What you should do: Below are entries. Pull out all lines containing "Open".

Data listing:
Start of Block

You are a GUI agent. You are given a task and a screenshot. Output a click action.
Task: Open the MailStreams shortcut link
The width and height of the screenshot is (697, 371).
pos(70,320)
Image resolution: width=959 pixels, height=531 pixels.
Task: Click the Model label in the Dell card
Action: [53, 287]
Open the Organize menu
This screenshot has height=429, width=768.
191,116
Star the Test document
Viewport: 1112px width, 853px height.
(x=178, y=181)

End of Block
Start of Block

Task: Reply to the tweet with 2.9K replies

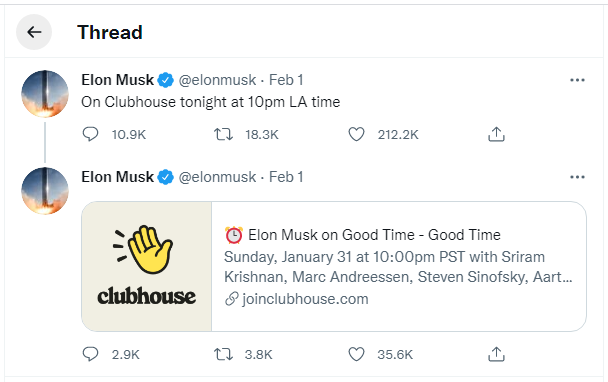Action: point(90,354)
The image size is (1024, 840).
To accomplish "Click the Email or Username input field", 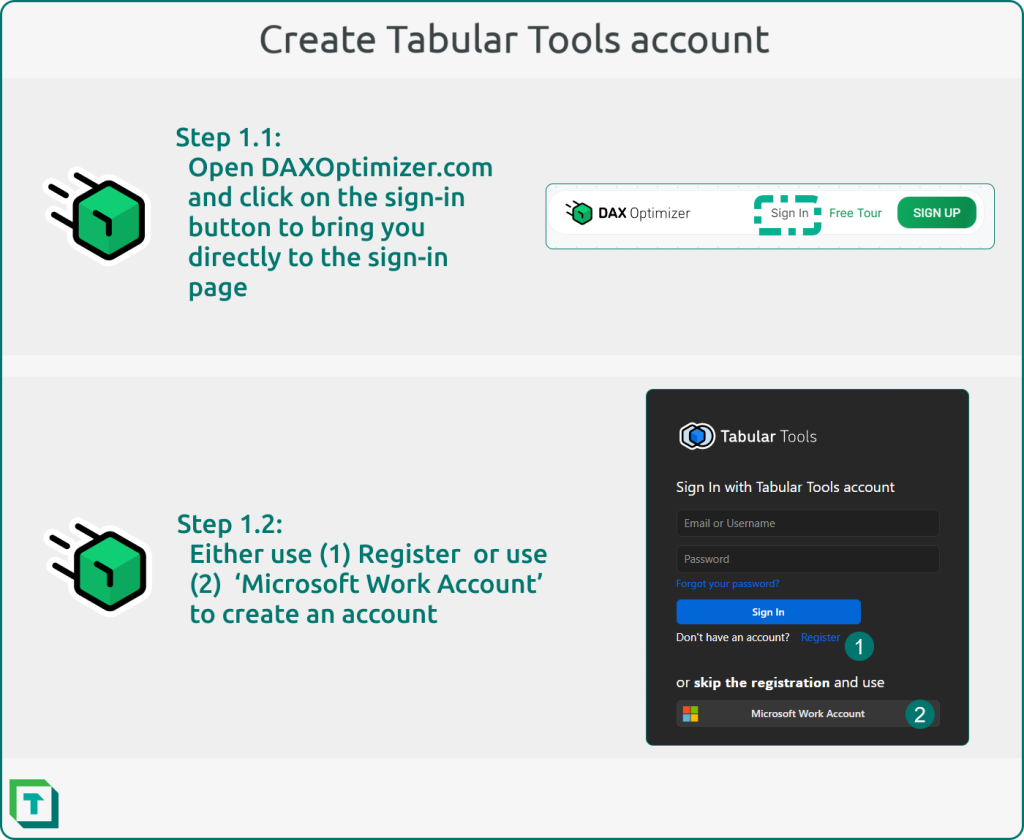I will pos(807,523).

End of Block
Start of Block

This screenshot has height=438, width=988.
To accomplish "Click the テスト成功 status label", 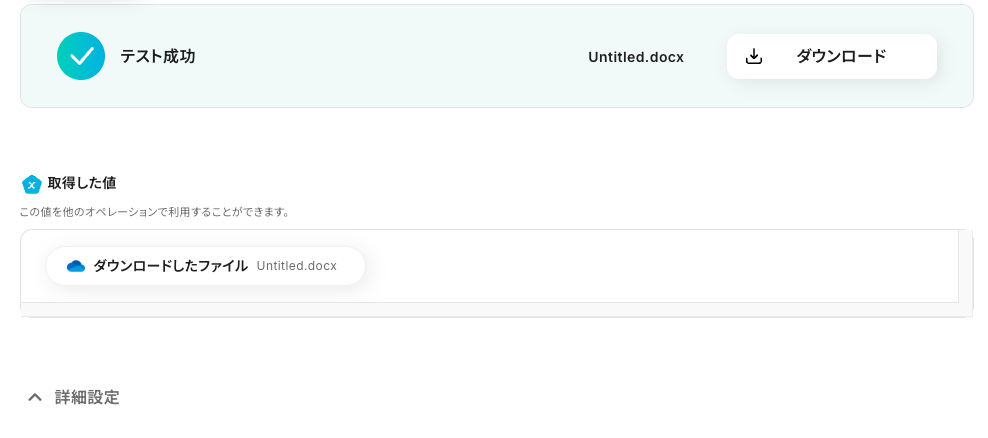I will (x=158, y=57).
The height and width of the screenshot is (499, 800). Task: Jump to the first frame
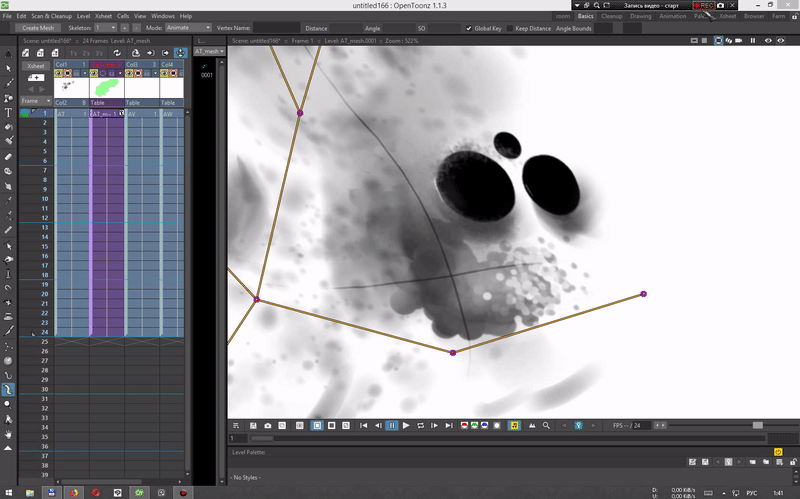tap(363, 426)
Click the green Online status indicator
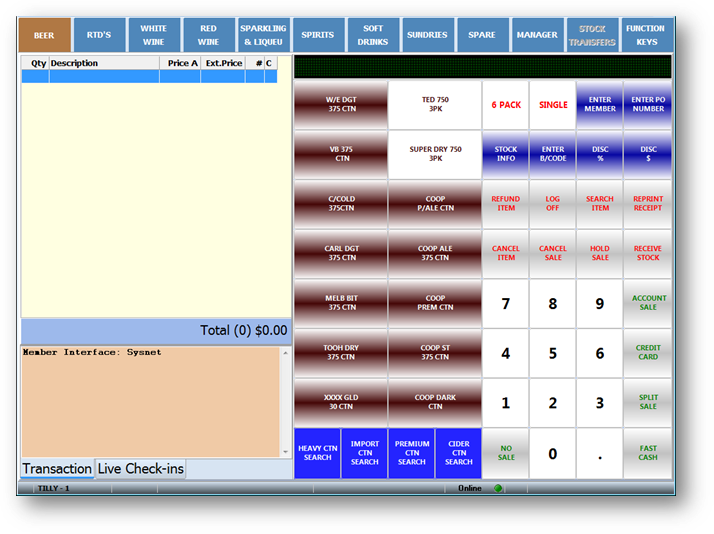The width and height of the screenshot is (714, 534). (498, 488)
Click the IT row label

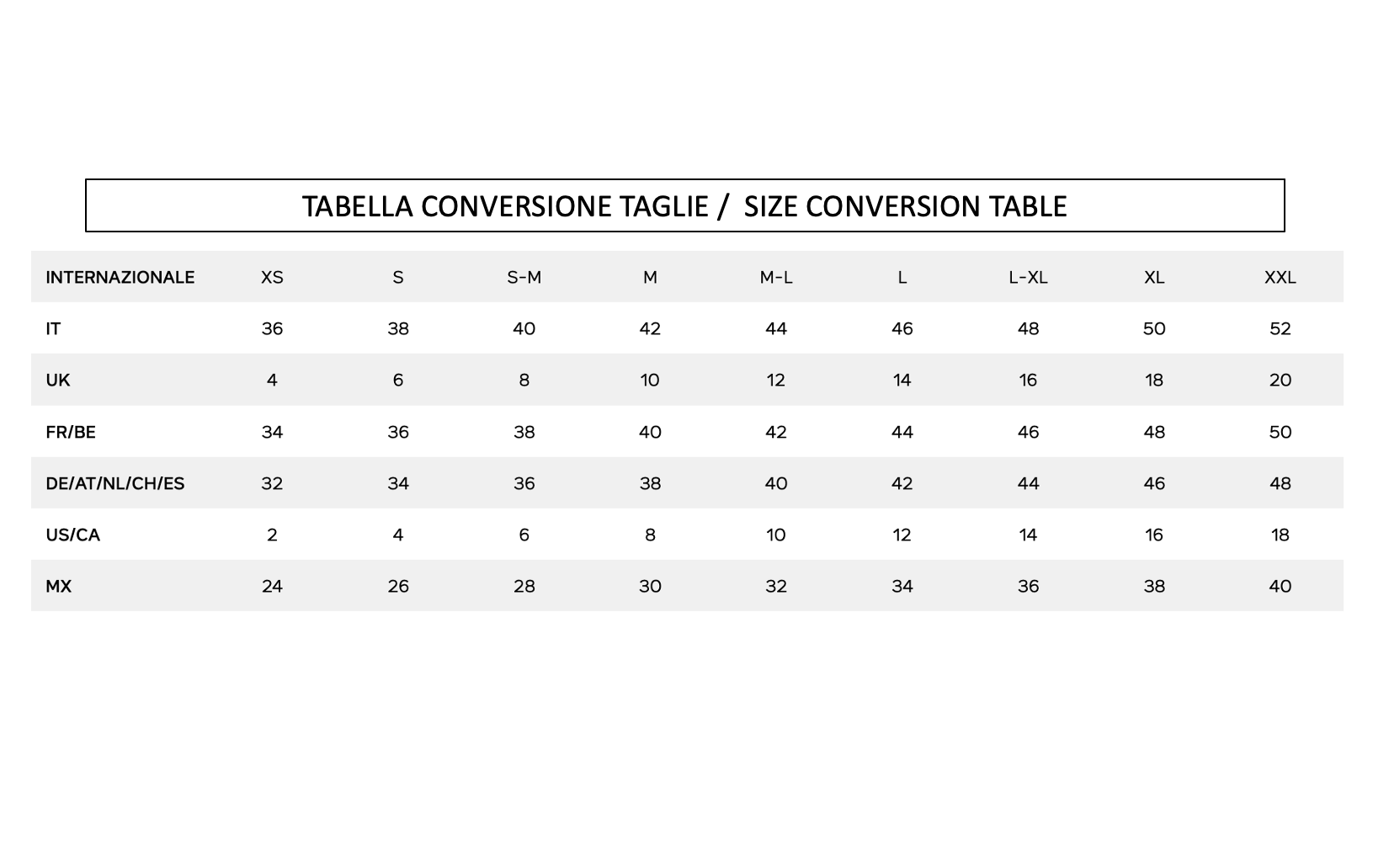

End of Block

Finished exercise:
Task: Open the MailStreams shortcut link
Open the Organize menu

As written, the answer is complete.